Nele, que nos impulsiona a viver...
Thiago Barbosa

domingo, 10 de abril de 2011

Em homenagem aos conservadores: uma simples pastoral

Nos tempos primordiais da história Israelita, o povo, ainda em organização tribal e de parentesco, relacionava-se com Deus de forma muito especial, mesmo que simples. O Deus de Israel, naquele momento, era Deus que se fazia presente no meio do povo, que caminhava junto do povo atendendo suas necessidades básicas de sobrevivência. Enfim, as pequenas famílias nômades viviam em total dependência do Deus que se revelava a eles. Havia um relacionamento próximo e contínuo, cotidiano, imediato, como a relação familiar. Para o povo primitivo, Deus tinha feições familiares: era considerado como um membro da família. Isso pode ser observado na vida dos Patriarcas Abraão, Isaac e Jacó e nas narrativas sobre o povo no deserto após o êxodo.

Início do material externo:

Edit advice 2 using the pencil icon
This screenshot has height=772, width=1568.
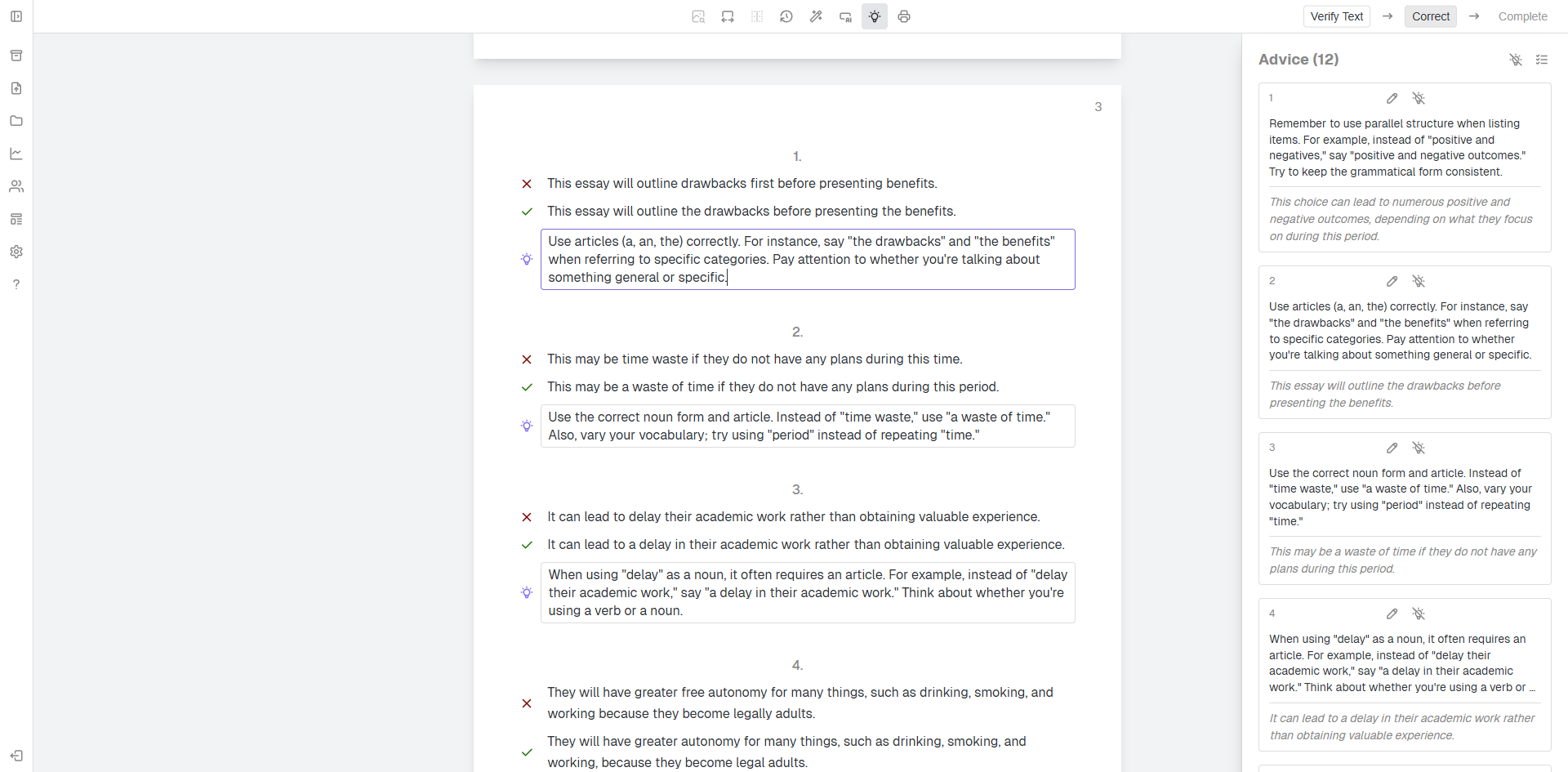point(1392,281)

Quando Israel se torna, então, uma grandeza histórica, a preocupação fundamental dos governantes do povo era de que se construísse um lugar fixo, um lugar específico para a adoração a Deus; o mesmo Deus que caminhou junto ao povo em todas as suas “andanças” pelo mundo. Ele, agora, seria o Deus nacional. Deus agora teria um lugar certo e somente lá, na “Casa de Deus”, o povo poderia relacionar-se com Ele. O acesso a Deus fica restrito ao Templo, mediado por sacerdotes, fixado ali. O povo agora se relacionaria com um Deus majestoso, como um Grande Rei - um tanto distante - que exigiria obediência e sacrifício.

Mas, com a “plenitude dos tempos”, aparece Jesus. Homem simples e humilde, revelando um Deus diferente: “Quando quiseres orar entra no teu quarto mais retirado, tranca a tua porta, e dirige a tua oração ao teu PAI que está ali, no segredo. E teu PAI, que vê no segredo, te retribuirá” (Mt 6,6). PAI: é assim que o Senhor Jesus chama a Deus, o Abba, o paizinho.

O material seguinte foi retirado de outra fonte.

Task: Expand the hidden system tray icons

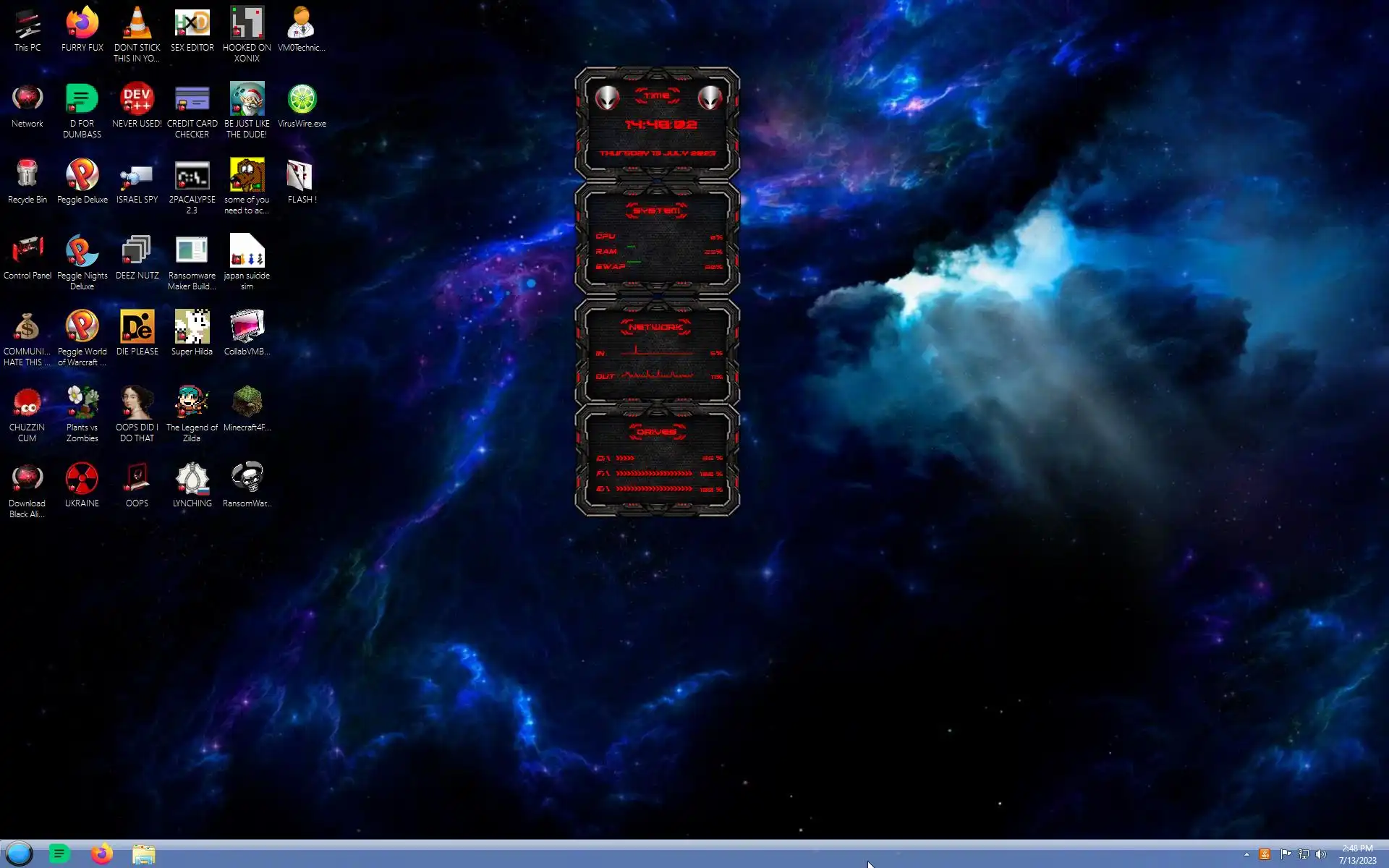Action: 1246,854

Deus, como Pai atento, é a figura da família, da intimidade, do quarto secreto, onde ouço e sou ouvido. Diferente da concepção judaizante do Deus nacional - Rei distante - o Deus revelado em Jesus volta a ter feições familiares como nos tempos primordiais. Ele busca a religiosidade interior, pessoal, e nos faz filhos cuidados e protegidos por Ele. Esse Deus-Pai não tem um lugar fixo para se manifestar a seus herdeiros: “nem no monte e nem em Jerusalém”, mas é na vida, no cotidiano, “em espírito e em verdade”.

Que nossas escolas dominicais e nossas dinâmicas educacionais, como um todo, nos dirijam a um relacionamento com o Paizinho, na vida, na caminhada.